Dataset excerpts:
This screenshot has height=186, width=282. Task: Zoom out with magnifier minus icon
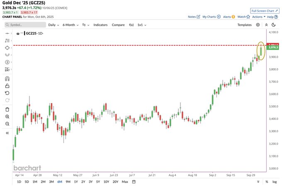tap(7, 124)
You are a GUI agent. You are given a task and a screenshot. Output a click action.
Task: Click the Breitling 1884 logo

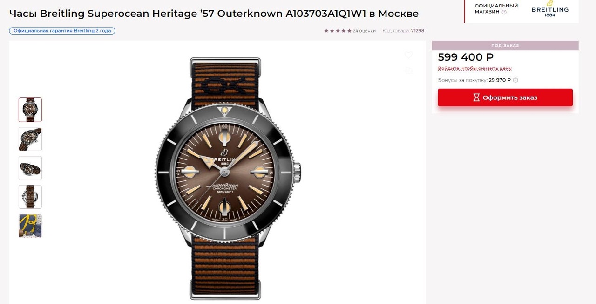coord(550,9)
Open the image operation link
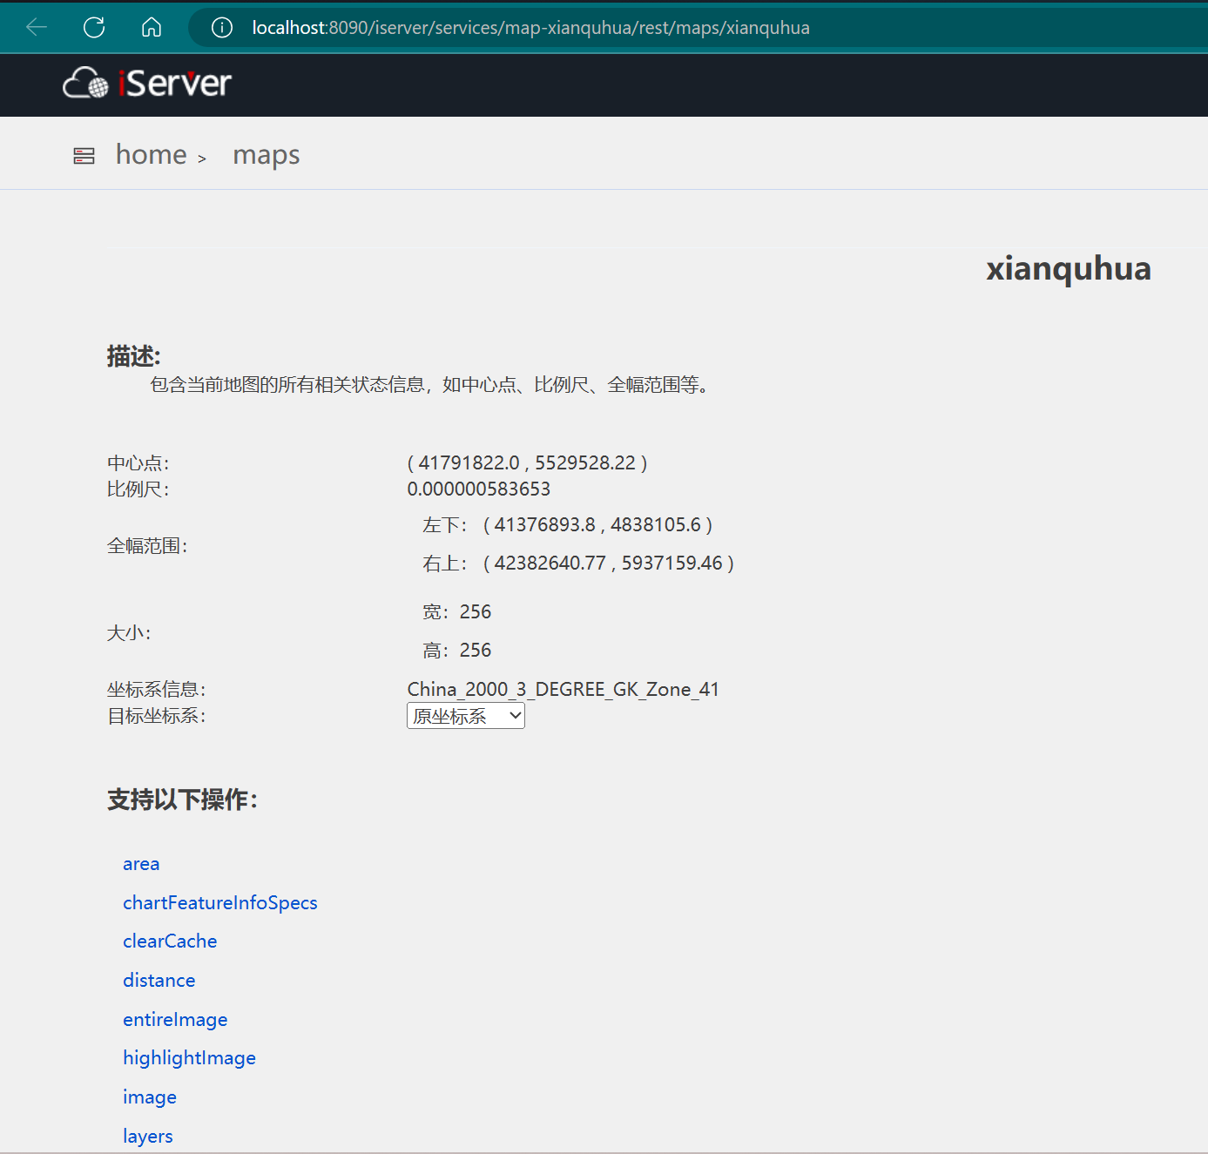Viewport: 1208px width, 1154px height. point(150,1097)
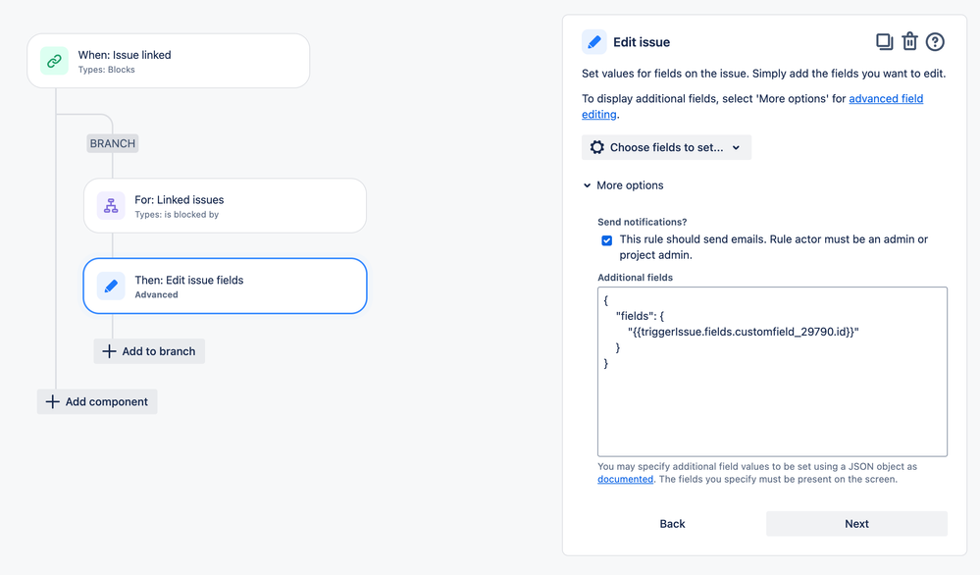Collapse the More options section
Screen dimensions: 980x575
click(623, 185)
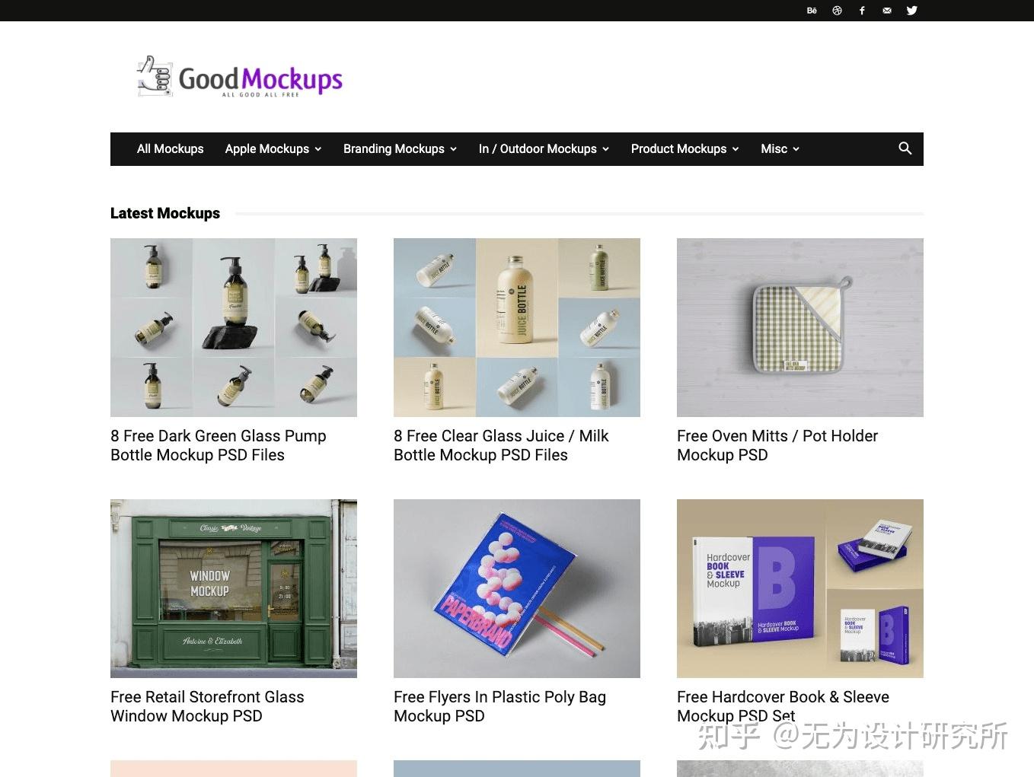
Task: Open Free Oven Mitts / Pot Holder link
Action: click(x=777, y=445)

> **Assignment**
Could you print the data exactly as it appears and keep the pictures out?

> **Your solution**
This screenshot has height=186, width=282. Task: Zoom out with magnifier minus icon
tap(7, 124)
You are a GUI agent. You are given a task and a screenshot. Output a click action.
Task: Click the Breitling 1884 logo

coord(550,9)
Open the image operation link
Viewport: 1208px width, 1154px height. point(150,1097)
Collapse the More options section
Screen dimensions: 980x575
click(623, 185)
Task: Open Free Oven Mitts / Pot Holder link
Action: click(x=777, y=445)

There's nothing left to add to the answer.